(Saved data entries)
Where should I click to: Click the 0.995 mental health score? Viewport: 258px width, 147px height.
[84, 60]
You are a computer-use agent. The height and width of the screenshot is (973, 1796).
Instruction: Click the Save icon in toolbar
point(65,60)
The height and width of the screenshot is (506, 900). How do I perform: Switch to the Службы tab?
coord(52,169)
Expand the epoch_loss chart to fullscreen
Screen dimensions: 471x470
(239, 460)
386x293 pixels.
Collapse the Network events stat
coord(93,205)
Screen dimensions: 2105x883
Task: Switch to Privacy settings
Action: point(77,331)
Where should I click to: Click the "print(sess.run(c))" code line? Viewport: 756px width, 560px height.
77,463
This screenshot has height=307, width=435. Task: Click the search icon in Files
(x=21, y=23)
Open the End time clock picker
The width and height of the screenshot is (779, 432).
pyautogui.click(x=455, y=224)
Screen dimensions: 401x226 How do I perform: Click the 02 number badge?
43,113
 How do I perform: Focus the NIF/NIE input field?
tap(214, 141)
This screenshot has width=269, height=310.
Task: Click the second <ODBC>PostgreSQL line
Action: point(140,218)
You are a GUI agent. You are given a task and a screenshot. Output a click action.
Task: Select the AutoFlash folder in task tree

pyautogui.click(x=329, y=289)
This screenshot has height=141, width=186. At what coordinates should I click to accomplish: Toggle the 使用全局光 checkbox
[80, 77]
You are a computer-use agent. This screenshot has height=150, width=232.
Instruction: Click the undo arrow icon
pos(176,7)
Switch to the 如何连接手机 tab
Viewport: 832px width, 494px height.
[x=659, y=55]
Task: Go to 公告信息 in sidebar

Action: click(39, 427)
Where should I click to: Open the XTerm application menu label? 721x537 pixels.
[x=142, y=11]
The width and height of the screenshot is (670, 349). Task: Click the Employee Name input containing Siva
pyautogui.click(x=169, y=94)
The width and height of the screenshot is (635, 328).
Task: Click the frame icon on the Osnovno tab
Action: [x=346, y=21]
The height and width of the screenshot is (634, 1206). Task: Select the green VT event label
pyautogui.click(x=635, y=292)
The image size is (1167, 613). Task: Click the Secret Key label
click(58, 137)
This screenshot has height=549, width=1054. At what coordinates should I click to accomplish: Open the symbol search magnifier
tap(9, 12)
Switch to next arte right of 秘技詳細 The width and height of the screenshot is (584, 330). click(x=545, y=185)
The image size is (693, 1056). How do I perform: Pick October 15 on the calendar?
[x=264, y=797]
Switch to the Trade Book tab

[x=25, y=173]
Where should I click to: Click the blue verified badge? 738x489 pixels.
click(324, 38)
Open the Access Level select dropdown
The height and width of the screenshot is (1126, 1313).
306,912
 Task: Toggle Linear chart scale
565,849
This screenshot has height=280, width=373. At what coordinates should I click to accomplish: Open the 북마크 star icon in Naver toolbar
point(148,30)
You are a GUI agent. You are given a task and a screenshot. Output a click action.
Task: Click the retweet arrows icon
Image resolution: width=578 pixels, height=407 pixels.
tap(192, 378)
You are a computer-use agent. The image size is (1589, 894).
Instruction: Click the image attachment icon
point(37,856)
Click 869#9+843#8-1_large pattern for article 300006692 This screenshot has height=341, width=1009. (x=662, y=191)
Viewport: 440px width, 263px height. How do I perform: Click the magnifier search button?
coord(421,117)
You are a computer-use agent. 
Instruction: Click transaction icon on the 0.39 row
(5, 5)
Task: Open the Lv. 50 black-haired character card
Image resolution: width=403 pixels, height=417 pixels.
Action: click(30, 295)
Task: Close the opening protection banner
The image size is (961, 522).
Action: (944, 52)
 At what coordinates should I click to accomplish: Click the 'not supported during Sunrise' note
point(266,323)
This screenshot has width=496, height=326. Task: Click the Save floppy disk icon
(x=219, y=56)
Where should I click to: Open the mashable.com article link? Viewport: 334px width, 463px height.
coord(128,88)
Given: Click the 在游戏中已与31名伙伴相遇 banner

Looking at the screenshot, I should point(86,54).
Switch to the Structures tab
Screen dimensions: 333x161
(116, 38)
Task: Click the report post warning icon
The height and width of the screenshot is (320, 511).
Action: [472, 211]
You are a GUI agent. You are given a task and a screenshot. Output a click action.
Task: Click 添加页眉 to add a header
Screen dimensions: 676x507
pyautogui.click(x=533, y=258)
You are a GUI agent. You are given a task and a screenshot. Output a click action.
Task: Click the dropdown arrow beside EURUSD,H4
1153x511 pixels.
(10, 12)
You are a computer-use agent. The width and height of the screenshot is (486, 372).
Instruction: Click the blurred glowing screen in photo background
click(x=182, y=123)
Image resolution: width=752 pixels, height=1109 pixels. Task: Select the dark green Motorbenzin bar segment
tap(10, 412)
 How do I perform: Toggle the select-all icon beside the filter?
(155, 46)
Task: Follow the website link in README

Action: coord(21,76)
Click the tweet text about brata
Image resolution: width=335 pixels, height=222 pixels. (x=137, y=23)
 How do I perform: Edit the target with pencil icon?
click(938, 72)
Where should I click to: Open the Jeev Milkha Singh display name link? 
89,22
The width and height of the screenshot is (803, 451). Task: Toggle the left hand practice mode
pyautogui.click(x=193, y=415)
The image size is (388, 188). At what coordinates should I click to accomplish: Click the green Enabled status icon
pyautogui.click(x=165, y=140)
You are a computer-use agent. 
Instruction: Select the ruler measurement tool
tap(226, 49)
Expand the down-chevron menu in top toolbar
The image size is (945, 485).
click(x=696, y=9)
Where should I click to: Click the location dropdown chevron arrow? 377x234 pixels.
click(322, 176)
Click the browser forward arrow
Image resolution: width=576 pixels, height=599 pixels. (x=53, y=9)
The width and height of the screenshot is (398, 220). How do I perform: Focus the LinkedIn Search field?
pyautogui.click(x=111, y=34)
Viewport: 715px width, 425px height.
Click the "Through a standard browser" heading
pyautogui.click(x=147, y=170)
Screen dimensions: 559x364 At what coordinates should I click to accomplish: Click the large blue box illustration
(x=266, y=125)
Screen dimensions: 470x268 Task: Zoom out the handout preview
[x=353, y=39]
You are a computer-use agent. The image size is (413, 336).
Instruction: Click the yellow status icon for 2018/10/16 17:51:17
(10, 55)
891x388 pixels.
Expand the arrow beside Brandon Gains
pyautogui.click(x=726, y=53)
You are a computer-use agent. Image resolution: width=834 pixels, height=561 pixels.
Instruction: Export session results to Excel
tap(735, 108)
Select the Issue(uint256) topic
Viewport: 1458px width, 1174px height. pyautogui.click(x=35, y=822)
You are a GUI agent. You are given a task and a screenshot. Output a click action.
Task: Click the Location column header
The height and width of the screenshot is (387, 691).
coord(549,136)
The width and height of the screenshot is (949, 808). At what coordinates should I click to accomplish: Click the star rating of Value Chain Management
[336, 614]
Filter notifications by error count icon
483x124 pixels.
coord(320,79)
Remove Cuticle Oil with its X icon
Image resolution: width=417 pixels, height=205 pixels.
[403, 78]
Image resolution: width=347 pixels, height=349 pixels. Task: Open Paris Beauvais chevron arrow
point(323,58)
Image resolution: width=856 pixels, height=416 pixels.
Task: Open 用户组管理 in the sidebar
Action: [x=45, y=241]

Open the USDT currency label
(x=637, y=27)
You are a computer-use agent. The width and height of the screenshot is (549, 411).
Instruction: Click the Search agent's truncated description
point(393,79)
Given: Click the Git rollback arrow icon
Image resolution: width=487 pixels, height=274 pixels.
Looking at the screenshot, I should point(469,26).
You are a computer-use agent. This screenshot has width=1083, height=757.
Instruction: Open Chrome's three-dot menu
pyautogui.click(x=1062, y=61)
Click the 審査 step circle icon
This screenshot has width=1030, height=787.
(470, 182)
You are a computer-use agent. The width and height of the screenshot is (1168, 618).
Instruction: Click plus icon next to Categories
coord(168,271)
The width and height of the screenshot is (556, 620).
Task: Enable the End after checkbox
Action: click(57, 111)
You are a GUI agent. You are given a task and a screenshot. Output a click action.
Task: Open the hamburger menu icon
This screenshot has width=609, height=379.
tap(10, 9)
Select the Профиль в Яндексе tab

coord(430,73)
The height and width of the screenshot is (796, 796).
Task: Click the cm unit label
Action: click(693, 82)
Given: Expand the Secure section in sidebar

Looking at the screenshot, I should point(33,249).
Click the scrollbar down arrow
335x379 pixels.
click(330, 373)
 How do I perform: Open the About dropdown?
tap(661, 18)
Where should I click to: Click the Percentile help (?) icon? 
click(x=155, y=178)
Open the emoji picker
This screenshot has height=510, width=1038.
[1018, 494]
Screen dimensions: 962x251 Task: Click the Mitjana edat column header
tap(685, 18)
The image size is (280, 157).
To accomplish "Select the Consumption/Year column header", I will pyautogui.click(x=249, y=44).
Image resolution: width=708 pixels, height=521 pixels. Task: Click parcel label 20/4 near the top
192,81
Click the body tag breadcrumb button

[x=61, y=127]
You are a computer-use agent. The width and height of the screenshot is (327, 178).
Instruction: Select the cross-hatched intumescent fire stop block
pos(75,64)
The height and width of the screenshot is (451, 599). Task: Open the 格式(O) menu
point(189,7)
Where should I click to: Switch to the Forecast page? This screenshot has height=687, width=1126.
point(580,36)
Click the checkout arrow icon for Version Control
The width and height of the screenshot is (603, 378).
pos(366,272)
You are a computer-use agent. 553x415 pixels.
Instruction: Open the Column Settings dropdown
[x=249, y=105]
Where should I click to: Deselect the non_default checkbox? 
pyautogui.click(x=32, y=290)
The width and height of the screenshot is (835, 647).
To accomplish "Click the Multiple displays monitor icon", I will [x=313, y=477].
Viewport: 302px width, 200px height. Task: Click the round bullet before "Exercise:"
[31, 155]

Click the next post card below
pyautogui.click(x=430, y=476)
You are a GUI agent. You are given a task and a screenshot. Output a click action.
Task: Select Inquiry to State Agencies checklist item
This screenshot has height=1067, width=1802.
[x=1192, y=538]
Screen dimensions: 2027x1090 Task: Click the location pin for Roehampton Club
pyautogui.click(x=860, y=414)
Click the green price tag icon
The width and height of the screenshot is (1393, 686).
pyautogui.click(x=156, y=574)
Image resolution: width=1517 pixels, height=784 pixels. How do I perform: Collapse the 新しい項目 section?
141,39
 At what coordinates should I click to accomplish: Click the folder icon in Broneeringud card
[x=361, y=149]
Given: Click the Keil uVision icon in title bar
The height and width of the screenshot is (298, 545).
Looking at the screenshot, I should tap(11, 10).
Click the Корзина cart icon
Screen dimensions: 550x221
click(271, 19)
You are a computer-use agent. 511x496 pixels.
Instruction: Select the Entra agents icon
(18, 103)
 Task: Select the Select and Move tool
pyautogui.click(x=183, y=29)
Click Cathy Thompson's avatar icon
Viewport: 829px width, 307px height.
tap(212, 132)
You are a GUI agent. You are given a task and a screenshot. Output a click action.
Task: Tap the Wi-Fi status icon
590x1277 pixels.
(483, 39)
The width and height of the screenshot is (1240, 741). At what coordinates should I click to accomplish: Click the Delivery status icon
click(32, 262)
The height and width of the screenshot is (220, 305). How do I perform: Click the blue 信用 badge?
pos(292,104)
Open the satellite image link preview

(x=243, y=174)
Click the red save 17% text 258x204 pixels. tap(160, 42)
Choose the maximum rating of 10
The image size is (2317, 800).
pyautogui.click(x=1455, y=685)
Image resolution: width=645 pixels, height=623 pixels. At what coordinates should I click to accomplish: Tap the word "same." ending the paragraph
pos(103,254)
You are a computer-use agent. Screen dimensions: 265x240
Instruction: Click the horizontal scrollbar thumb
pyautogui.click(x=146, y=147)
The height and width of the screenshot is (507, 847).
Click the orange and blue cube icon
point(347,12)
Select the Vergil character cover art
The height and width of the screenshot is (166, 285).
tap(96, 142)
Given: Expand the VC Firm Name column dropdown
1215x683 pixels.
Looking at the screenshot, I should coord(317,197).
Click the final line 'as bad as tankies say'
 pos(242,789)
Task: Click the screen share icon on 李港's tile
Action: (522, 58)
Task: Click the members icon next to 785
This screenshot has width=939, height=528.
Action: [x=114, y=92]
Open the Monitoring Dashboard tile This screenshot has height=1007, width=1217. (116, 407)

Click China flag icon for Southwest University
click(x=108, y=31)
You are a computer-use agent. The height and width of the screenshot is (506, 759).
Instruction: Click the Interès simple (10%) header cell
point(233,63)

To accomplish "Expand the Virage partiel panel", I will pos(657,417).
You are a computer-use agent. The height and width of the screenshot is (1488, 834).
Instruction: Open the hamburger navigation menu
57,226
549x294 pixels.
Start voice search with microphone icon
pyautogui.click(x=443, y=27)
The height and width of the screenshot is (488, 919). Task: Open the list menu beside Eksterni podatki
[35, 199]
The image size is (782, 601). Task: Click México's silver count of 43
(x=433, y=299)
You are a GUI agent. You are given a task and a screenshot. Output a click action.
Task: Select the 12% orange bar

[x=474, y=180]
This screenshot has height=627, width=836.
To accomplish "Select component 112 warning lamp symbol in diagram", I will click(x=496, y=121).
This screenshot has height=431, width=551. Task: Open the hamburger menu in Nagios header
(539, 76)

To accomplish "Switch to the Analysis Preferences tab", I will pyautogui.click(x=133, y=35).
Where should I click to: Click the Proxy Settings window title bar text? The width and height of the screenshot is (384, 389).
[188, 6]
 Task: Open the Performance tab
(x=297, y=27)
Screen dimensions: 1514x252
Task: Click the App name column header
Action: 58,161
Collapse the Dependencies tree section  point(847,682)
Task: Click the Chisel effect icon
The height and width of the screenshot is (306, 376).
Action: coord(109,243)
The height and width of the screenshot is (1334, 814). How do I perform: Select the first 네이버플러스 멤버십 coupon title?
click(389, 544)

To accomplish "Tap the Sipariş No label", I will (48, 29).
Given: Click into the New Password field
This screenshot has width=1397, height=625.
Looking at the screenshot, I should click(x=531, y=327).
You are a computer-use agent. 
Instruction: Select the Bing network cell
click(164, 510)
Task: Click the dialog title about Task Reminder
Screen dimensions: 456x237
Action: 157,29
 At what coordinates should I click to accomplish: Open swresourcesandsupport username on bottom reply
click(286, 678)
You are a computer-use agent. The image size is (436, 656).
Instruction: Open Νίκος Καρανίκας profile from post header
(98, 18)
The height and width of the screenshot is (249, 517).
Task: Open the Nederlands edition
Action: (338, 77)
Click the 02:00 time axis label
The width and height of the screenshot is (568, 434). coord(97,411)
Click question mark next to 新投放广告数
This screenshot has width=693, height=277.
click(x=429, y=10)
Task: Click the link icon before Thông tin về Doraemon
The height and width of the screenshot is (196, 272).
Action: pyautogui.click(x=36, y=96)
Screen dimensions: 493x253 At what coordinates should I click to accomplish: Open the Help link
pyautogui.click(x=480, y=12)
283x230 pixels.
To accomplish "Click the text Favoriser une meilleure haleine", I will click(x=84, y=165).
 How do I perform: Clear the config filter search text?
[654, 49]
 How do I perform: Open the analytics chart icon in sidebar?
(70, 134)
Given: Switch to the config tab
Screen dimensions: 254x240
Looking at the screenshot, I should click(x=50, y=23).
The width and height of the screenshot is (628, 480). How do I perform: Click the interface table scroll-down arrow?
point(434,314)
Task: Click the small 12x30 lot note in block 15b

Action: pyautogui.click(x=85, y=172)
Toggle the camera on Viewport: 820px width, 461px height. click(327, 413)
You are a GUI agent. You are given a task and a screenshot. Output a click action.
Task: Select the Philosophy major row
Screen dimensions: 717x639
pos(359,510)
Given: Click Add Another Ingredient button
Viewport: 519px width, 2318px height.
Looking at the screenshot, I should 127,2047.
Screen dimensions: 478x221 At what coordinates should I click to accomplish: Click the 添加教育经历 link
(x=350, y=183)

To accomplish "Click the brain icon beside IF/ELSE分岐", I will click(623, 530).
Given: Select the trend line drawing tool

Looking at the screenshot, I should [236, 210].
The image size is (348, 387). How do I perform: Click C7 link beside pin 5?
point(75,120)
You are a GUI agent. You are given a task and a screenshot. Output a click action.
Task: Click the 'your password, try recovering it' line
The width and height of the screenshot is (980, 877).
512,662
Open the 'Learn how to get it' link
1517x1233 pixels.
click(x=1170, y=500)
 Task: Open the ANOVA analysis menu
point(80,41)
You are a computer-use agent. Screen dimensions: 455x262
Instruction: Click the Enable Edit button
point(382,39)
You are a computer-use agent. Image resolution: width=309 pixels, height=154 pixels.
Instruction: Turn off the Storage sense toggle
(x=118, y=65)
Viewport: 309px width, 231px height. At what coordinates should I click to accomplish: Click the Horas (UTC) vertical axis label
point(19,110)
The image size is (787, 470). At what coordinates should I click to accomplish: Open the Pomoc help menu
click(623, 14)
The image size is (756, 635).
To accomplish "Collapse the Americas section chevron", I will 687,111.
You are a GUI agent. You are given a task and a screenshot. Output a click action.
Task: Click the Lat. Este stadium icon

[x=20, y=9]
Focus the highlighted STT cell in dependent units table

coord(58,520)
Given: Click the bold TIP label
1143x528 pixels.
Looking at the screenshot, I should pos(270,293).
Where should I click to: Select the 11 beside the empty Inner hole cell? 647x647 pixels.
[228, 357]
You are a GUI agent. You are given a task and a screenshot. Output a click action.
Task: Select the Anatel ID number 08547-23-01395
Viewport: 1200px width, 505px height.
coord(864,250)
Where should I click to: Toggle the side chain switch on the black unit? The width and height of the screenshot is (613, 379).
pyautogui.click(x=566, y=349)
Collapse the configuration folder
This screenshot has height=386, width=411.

Assignment - Quote the data above from the line containing "Screen dimensions: 470x268" to the line containing "has width=1083, height=757.", inclusive, and stop.

Solution for this problem -
Screen dimensions: 470x268 Task: Zoom out the handout preview
[x=353, y=39]
You are a computer-use agent. The image size is (413, 336).
Instruction: Click the yellow status icon for 2018/10/16 17:51:17
(10, 55)
891x388 pixels.
Expand the arrow beside Brandon Gains
pyautogui.click(x=726, y=53)
You are a computer-use agent. Image resolution: width=834 pixels, height=561 pixels.
Instruction: Export session results to Excel
tap(735, 108)
Select the Issue(uint256) topic
Viewport: 1458px width, 1174px height. pyautogui.click(x=35, y=822)
You are a GUI agent. You are given a task and a screenshot. Output a click action.
Task: Click the Location column header
The height and width of the screenshot is (387, 691).
coord(549,136)
The width and height of the screenshot is (949, 808). At what coordinates should I click to accomplish: Click the star rating of Value Chain Management
[336, 614]
Filter notifications by error count icon
483x124 pixels.
coord(320,79)
Remove Cuticle Oil with its X icon
Image resolution: width=417 pixels, height=205 pixels.
[403, 78]
Image resolution: width=347 pixels, height=349 pixels. Task: Open Paris Beauvais chevron arrow
point(323,58)
Image resolution: width=856 pixels, height=416 pixels.
Task: Open 用户组管理 in the sidebar
Action: [x=45, y=241]

Open the USDT currency label
(x=637, y=27)
You are a computer-use agent. The width and height of the screenshot is (549, 411).
Instruction: Click the Search agent's truncated description
point(393,79)
Given: Click the Git rollback arrow icon
Image resolution: width=487 pixels, height=274 pixels.
Looking at the screenshot, I should point(469,26).
You are a computer-use agent. This screenshot has width=1083, height=757.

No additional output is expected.